Problem requirements: Repeat verbatim the part of the entries that opens with the line containing "Click the Browse... button for Neural Network" and closes with the line containing "coord(285,37)", both of those lines included.

┄┄┄┄┄┄┄┄┄┄┄┄┄┄┄┄┄┄┄┄

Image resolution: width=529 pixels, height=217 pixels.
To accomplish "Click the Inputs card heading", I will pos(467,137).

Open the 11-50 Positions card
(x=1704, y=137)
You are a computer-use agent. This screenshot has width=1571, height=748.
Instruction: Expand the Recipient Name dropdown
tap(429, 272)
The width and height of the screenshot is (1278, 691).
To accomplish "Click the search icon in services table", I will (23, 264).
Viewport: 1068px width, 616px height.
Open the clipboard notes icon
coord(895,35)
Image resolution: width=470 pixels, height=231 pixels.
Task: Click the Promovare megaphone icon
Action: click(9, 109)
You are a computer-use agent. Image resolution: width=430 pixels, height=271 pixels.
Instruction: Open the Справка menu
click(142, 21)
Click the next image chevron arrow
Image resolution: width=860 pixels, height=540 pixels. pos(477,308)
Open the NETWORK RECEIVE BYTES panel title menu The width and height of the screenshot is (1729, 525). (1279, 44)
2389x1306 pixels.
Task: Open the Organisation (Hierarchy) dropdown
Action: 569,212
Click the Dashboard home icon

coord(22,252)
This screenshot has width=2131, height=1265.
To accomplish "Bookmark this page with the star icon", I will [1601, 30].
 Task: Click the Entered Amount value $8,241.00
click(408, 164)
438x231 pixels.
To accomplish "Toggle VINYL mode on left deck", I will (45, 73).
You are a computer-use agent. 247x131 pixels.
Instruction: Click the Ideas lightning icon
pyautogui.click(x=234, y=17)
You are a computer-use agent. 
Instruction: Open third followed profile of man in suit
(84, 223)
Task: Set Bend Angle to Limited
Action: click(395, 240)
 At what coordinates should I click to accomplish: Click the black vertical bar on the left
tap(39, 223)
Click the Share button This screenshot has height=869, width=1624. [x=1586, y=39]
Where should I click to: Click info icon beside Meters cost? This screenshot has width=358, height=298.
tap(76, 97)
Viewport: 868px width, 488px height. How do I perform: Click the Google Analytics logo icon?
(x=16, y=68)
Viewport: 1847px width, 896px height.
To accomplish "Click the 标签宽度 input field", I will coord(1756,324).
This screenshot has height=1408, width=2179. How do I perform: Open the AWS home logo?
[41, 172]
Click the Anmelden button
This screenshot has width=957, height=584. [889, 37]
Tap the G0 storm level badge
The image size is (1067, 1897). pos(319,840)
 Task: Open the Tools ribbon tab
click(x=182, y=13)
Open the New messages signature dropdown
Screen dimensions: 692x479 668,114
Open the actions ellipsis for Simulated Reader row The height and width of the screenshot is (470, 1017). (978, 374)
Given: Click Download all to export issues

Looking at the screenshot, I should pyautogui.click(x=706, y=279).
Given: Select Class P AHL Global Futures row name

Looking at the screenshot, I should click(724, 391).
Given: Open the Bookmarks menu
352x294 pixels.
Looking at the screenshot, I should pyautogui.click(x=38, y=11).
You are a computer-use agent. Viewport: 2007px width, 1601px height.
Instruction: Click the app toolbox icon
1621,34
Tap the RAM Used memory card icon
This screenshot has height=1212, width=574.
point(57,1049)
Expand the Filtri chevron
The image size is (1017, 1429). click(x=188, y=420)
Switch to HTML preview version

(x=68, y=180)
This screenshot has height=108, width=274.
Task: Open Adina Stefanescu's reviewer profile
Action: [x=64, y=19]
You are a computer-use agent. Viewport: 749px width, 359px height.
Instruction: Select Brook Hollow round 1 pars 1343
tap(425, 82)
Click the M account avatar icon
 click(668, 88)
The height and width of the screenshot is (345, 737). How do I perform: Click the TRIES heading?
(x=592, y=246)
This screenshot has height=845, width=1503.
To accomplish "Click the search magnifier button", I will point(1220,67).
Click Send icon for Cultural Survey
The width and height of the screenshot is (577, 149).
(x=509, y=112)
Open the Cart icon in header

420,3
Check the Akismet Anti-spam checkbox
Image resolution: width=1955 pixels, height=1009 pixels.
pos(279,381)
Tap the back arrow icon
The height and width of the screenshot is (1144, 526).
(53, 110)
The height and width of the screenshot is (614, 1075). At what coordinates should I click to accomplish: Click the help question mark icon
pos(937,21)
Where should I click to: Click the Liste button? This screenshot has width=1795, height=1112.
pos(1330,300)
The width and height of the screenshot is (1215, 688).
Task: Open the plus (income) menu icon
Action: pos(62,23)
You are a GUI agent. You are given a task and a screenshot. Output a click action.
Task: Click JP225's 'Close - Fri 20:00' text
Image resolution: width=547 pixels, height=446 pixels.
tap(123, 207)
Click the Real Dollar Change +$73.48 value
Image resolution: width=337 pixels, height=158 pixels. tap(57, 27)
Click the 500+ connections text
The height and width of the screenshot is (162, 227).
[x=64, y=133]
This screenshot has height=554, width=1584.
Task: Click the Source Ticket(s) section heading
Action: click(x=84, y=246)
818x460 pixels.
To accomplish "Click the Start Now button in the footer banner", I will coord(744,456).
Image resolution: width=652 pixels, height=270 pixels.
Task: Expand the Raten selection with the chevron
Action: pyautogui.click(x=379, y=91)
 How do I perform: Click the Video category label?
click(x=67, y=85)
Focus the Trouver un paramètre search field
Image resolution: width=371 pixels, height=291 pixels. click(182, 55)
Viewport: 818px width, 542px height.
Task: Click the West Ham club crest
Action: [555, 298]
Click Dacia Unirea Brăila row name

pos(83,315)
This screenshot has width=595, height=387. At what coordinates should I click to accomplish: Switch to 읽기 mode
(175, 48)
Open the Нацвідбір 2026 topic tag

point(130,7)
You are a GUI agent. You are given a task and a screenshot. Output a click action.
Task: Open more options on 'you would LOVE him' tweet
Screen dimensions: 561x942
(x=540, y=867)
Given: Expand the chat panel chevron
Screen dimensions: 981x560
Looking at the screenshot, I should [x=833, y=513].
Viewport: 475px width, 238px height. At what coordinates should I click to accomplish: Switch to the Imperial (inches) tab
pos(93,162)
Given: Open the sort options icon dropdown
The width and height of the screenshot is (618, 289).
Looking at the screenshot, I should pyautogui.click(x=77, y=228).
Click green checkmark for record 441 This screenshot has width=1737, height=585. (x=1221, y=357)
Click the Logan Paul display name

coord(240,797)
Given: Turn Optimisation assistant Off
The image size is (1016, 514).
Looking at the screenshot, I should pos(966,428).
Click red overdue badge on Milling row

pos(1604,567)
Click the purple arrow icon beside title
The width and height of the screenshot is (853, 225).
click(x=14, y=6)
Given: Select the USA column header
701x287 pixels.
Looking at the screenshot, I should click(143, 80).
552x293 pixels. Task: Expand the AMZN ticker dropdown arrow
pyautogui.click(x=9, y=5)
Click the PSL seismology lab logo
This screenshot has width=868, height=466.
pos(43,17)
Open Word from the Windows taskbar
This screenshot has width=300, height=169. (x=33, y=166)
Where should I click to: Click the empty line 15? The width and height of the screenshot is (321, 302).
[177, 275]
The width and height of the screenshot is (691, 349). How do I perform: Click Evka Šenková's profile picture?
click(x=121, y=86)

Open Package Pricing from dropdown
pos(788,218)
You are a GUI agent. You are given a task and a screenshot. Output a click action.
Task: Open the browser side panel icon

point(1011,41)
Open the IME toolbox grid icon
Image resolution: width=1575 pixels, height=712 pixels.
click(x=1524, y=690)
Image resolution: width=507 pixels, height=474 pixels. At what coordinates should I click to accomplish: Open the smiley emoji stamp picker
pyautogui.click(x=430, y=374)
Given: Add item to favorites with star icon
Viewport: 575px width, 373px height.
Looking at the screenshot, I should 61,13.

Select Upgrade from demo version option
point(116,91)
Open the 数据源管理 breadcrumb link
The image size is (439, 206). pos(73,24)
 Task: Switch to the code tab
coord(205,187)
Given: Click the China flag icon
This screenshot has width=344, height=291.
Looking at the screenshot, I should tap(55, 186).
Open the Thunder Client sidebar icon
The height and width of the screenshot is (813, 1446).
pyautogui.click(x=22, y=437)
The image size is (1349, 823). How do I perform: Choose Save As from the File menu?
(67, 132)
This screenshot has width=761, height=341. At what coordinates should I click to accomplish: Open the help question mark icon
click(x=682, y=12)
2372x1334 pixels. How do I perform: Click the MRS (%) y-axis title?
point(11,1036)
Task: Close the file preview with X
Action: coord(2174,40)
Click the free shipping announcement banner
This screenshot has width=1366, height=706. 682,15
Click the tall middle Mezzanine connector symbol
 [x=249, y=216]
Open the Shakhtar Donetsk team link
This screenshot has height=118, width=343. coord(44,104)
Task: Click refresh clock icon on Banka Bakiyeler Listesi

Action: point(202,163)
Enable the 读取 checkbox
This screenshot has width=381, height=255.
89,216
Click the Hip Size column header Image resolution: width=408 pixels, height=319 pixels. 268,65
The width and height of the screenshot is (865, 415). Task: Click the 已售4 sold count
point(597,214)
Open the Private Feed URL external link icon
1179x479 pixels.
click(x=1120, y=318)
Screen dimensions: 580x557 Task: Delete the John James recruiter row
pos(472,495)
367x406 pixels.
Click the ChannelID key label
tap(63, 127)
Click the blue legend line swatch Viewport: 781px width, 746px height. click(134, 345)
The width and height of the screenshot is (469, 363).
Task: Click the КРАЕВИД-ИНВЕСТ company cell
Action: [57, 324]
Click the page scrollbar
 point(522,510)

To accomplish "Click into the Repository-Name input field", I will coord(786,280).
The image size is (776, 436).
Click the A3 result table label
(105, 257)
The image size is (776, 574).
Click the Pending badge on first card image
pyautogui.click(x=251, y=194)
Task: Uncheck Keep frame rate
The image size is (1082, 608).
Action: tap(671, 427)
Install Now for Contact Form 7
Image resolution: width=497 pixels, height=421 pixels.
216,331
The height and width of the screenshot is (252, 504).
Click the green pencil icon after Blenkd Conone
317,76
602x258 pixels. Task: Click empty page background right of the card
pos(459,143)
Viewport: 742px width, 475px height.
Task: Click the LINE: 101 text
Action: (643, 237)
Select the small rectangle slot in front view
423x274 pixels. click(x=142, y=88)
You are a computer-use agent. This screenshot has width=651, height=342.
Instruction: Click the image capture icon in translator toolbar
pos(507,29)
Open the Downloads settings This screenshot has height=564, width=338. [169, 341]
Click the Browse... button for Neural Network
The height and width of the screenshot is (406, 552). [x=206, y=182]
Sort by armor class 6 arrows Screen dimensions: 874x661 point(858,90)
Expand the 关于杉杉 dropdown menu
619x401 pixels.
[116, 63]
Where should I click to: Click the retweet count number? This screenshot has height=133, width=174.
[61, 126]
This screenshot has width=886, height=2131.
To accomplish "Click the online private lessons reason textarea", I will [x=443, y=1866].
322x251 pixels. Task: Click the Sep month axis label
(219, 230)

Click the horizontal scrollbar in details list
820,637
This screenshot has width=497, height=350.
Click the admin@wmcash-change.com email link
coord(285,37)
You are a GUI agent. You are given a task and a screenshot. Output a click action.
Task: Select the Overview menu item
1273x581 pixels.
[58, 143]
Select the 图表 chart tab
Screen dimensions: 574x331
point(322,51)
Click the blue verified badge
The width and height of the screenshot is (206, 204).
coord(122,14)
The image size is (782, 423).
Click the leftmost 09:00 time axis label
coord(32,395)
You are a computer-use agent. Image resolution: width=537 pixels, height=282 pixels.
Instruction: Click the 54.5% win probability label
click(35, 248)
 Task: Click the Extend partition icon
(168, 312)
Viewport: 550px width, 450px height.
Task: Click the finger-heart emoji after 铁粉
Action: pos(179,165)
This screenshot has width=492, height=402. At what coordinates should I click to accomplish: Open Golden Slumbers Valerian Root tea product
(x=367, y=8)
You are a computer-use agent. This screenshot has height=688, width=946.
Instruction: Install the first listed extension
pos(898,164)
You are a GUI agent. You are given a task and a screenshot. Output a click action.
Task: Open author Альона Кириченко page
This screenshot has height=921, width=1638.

┄┄┄┄┄┄┄┄┄┄┄┄┄┄┄┄┄┄┄┄

The solution:
Click the Browse... button for Neural Network
The height and width of the screenshot is (406, 552). [x=206, y=182]
Sort by armor class 6 arrows Screen dimensions: 874x661 point(858,90)
Expand the 关于杉杉 dropdown menu
619x401 pixels.
[116, 63]
Where should I click to: Click the retweet count number? This screenshot has height=133, width=174.
[61, 126]
This screenshot has width=886, height=2131.
To accomplish "Click the online private lessons reason textarea", I will [x=443, y=1866].
322x251 pixels. Task: Click the Sep month axis label
(219, 230)

Click the horizontal scrollbar in details list
820,637
This screenshot has width=497, height=350.
Click the admin@wmcash-change.com email link
coord(285,37)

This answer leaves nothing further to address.